**Data for this exercise:**
<<<<
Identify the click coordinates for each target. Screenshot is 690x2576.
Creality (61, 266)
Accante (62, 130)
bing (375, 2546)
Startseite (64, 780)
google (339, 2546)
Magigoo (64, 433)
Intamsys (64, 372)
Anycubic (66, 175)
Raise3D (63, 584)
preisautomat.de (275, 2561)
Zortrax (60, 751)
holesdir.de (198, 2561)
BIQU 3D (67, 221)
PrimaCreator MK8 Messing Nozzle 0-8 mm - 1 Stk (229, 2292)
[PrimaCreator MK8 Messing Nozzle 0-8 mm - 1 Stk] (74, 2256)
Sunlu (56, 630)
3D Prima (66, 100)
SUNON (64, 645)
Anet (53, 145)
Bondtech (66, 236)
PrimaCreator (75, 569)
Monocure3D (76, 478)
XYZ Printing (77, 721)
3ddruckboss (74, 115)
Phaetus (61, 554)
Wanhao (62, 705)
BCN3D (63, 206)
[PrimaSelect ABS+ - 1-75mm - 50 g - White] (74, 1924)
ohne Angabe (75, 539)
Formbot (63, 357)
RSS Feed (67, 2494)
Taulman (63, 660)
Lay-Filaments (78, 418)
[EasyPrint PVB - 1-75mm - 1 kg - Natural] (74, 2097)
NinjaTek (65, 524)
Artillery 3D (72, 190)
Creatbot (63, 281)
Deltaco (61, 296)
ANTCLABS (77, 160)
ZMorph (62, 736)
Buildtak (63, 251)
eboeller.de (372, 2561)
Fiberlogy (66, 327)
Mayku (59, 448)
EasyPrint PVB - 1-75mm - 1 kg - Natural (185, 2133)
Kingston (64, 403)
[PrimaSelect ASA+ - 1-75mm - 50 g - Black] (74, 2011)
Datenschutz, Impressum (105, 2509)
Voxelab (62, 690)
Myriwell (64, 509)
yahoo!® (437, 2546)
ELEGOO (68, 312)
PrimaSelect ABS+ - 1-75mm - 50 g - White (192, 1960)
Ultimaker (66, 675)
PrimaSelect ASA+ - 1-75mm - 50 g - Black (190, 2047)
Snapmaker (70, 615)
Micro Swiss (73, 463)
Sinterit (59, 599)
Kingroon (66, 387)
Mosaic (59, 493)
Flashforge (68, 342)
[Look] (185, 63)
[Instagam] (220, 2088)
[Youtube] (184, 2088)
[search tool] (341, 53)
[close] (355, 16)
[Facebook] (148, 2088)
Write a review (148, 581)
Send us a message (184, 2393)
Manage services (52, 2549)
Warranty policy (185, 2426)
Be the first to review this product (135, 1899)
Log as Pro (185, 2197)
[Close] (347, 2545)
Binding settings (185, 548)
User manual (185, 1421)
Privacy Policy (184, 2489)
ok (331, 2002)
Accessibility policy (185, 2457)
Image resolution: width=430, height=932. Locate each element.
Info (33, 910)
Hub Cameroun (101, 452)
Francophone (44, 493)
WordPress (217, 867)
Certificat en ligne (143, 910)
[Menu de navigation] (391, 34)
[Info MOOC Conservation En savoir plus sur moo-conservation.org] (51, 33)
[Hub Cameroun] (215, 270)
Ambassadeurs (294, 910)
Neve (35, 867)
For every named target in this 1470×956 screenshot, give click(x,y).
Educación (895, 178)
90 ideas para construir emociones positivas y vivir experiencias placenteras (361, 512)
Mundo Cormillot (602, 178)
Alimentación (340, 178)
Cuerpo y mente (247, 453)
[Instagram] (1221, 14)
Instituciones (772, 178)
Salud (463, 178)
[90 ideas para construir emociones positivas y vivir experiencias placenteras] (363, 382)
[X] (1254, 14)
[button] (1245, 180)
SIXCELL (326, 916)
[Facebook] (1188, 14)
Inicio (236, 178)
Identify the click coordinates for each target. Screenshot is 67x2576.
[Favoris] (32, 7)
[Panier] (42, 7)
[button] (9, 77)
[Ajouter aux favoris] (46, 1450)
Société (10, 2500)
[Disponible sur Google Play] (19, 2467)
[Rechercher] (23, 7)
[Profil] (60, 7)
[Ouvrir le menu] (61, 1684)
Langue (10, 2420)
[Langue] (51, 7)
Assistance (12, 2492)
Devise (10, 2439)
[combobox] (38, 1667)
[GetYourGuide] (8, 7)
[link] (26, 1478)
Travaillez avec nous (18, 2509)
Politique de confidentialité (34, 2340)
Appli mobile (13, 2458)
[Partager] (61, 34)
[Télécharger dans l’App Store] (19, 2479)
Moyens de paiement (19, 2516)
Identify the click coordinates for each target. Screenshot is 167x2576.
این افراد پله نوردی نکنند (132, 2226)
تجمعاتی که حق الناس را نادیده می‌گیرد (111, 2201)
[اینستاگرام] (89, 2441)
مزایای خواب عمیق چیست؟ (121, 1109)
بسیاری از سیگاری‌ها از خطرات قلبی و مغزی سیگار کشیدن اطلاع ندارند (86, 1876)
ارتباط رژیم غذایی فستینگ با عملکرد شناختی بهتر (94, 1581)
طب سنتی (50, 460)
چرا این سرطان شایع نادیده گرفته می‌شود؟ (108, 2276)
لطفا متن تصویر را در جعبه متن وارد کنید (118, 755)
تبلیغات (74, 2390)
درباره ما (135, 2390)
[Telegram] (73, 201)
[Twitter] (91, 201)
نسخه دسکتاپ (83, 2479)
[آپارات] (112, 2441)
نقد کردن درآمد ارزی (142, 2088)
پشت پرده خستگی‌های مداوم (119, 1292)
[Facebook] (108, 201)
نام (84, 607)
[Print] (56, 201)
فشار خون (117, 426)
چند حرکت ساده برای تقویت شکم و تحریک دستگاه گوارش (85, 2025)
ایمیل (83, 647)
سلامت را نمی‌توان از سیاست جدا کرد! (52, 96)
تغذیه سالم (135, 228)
>>>>
**Task instructions:**
Copy out each entry above with no deviation.

**Task result:**
Identify the click coordinates for each target. Screenshot is 690x2576.
Creality (61, 266)
Accante (62, 130)
bing (375, 2546)
Startseite (64, 780)
google (339, 2546)
Magigoo (64, 433)
Intamsys (64, 372)
Anycubic (66, 175)
Raise3D (63, 584)
preisautomat.de (275, 2561)
Zortrax (60, 751)
holesdir.de (198, 2561)
BIQU 3D (67, 221)
PrimaCreator MK8 Messing Nozzle 0-8 mm - 1 Stk (229, 2292)
[PrimaCreator MK8 Messing Nozzle 0-8 mm - 1 Stk] (74, 2256)
Sunlu (56, 630)
3D Prima (66, 100)
SUNON (64, 645)
Anet (53, 145)
Bondtech (66, 236)
PrimaCreator (75, 569)
Monocure3D (76, 478)
XYZ Printing (77, 721)
3ddruckboss (74, 115)
Phaetus (61, 554)
Wanhao (62, 705)
BCN3D (63, 206)
[PrimaSelect ABS+ - 1-75mm - 50 g - White] (74, 1924)
ohne Angabe (75, 539)
Formbot (63, 357)
RSS Feed (67, 2494)
Taulman (63, 660)
Lay-Filaments (78, 418)
[EasyPrint PVB - 1-75mm - 1 kg - Natural] (74, 2097)
NinjaTek (65, 524)
Artillery 3D (72, 190)
Creatbot (63, 281)
Deltaco (61, 296)
ANTCLABS (77, 160)
ZMorph (62, 736)
Buildtak (63, 251)
eboeller.de (372, 2561)
Fiberlogy (66, 327)
Mayku (59, 448)
EasyPrint PVB - 1-75mm - 1 kg - Natural (185, 2133)
Kingston (64, 403)
[PrimaSelect ASA+ - 1-75mm - 50 g - Black] (74, 2011)
Datenschutz, Impressum (105, 2509)
Voxelab (62, 690)
Myriwell (64, 509)
yahoo!® (437, 2546)
ELEGOO (68, 312)
PrimaSelect ABS+ - 1-75mm - 50 g - White (192, 1960)
Ultimaker (66, 675)
PrimaSelect ASA+ - 1-75mm - 50 g - Black (190, 2047)
Snapmaker (70, 615)
Micro Swiss (73, 463)
Sinterit (59, 599)
Kingroon (66, 387)
Mosaic (59, 493)
Flashforge (68, 342)
[Look] (185, 63)
[Instagam] (220, 2088)
[Youtube] (184, 2088)
[search tool] (341, 53)
[close] (355, 16)
[Facebook] (148, 2088)
Write a review (148, 581)
Send us a message (184, 2393)
Manage services (52, 2549)
Warranty policy (185, 2426)
Be the first to review this product (135, 1899)
Log as Pro (185, 2197)
[Close] (347, 2545)
Binding settings (185, 548)
User manual (185, 1421)
Privacy Policy (184, 2489)
ok (331, 2002)
Accessibility policy (185, 2457)
Image resolution: width=430, height=932. Locate each element.
Info (33, 910)
Hub Cameroun (101, 452)
Francophone (44, 493)
WordPress (217, 867)
Certificat en ligne (143, 910)
[Menu de navigation] (391, 34)
[Info MOOC Conservation En savoir plus sur moo-conservation.org] (51, 33)
[Hub Cameroun] (215, 270)
Ambassadeurs (294, 910)
Neve (35, 867)
For every named target in this 1470×956 screenshot, give click(x,y).
Educación (895, 178)
90 ideas para construir emociones positivas y vivir experiencias placenteras (361, 512)
Mundo Cormillot (602, 178)
Alimentación (340, 178)
Cuerpo y mente (247, 453)
[Instagram] (1221, 14)
Instituciones (772, 178)
Salud (463, 178)
[90 ideas para construir emociones positivas y vivir experiencias placenteras] (363, 382)
[X] (1254, 14)
[button] (1245, 180)
SIXCELL (326, 916)
[Facebook] (1188, 14)
Inicio (236, 178)
Identify the click coordinates for each target. Screenshot is 67x2576.
[Favoris] (32, 7)
[Panier] (42, 7)
[button] (9, 77)
[Ajouter aux favoris] (46, 1450)
Société (10, 2500)
[Disponible sur Google Play] (19, 2467)
[Rechercher] (23, 7)
[Profil] (60, 7)
[Ouvrir le menu] (61, 1684)
Langue (10, 2420)
[Langue] (51, 7)
Assistance (12, 2492)
Devise (10, 2439)
[combobox] (38, 1667)
[GetYourGuide] (8, 7)
[link] (26, 1478)
Travaillez avec nous (18, 2509)
Politique de confidentialité (34, 2340)
Appli mobile (13, 2458)
[Partager] (61, 34)
[Télécharger dans l’App Store] (19, 2479)
Moyens de paiement (19, 2516)
Identify the click coordinates for each target. Screenshot is 167x2576.
این افراد پله نوردی نکنند (132, 2226)
تجمعاتی که حق الناس را نادیده می‌گیرد (111, 2201)
[اینستاگرام] (89, 2441)
مزایای خواب عمیق چیست؟ (121, 1109)
بسیاری از سیگاری‌ها از خطرات قلبی و مغزی سیگار کشیدن اطلاع ندارند (86, 1876)
ارتباط رژیم غذایی فستینگ با عملکرد شناختی بهتر (94, 1581)
طب سنتی (50, 460)
چرا این سرطان شایع نادیده گرفته می‌شود؟ (108, 2276)
لطفا متن تصویر را در جعبه متن وارد کنید (118, 755)
تبلیغات (74, 2390)
درباره ما (135, 2390)
[Telegram] (73, 201)
[Twitter] (91, 201)
نسخه دسکتاپ (83, 2479)
[آپارات] (112, 2441)
نقد کردن درآمد ارزی (142, 2088)
پشت پرده خستگی‌های مداوم (119, 1292)
[Facebook] (108, 201)
نام (84, 607)
[Print] (56, 201)
فشار خون (117, 426)
چند حرکت ساده برای تقویت شکم و تحریک دستگاه گوارش (85, 2025)
ایمیل (83, 647)
سلامت را نمی‌توان از سیاست جدا کرد! (52, 96)
تغذیه سالم (135, 228)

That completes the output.